(Beginning of Extract)

/media-bias

code for the paper "Measuring Media Bias via Masked Language Modeling"

Primary LanguagePython

Measuring Media Bias via Masked Language Modeling

This repo covers an reference implementation for the following papers: Measuring Media Bias via Masked Language Modeling.

Overview

In this work, we present a model for mesuaring media bias via masked language modeling. Our approach includes:

  1. Fine-tune language model on the articles of each media outlet.
  2. Automatically generate masked prompts for the task of masked language modeling.
  3. Predict the masked token and calculate media bias based on the probability of masked token.

You can find more details of this work in our paper.

Experiment results

In this repo, we inlcude the train and dev datasets of all five topics, the predicted tokens for the masked prompts, and the performance reported in the paper. These results can be used directly for further research.

(1) Data

In the fodler ./data, we include all data used for our experiments. You can find the data for each topic and each media outlet in the following path:

./data/data_$topic/42/$media_outlet/no_augmentation/1

where $topic should be one of the 5 topics in our paper, and $media_outlet should be one of the 10 media outlets in our paper.

The masked tokens for the chosen topic are kept in the file:

./data/data_$topic/42/all/original/1/en.masked.bigram_outer

The ground-truth data can be found in:

    ./data/ground-truth

(2) Predicted Token

We keep the predicted token for each topic and media outlets in the following folder:

    ./log/$model_topic/$target_topic/42/mlm/bigram_outer/no_augmentation/1/json

where $model_topic means the topic we fine-tune the language model, and $target_topic is the topic we predict on. For in-domain experiments, the $model_topic and $target_topic should be the same, and for out-of-domain experiments, the $model_topic and $target_topic are different.

For the item in the file, it will include the unmasked instance, the masked position, the predicted tokens and its probability.

(3) Media bias performance

We keep the performance of meida bias in the folder:

    ./analysis/$model_topic/$target_topic/42/mlm/bigram_outer/

where $model_topic means the topic we fine-tune the language model, and $target_topic is the topic we predict on. In the record file, we record the performance with different ground-truth.

(End of Extract)

▶ [What is needed]:
In the media-bias repository page above, which folder holds the ground-truth data?

(Beginning of Material supplied)

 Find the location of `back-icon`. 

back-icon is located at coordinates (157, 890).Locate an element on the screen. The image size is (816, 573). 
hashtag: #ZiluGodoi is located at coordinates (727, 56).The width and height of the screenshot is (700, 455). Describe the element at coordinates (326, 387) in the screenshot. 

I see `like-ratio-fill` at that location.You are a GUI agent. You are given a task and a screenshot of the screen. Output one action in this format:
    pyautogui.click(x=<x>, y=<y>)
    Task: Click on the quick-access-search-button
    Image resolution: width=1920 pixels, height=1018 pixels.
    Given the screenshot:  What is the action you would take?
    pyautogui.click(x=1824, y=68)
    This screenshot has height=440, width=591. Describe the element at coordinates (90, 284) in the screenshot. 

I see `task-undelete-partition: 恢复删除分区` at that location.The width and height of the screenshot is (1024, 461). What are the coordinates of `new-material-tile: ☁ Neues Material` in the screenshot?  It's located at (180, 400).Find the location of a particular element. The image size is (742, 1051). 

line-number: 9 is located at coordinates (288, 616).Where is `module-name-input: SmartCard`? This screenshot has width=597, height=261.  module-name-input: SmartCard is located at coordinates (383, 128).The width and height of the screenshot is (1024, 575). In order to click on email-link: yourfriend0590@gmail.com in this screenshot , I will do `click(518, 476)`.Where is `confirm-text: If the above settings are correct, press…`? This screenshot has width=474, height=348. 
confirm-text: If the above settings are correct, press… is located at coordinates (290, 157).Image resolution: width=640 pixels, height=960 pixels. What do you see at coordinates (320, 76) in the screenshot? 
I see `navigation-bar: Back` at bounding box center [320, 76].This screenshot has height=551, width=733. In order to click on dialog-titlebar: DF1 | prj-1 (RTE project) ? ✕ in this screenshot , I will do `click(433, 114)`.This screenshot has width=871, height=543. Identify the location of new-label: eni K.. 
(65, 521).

(End of Material supplied)

▶ [The completed task]:
./data/ground-truth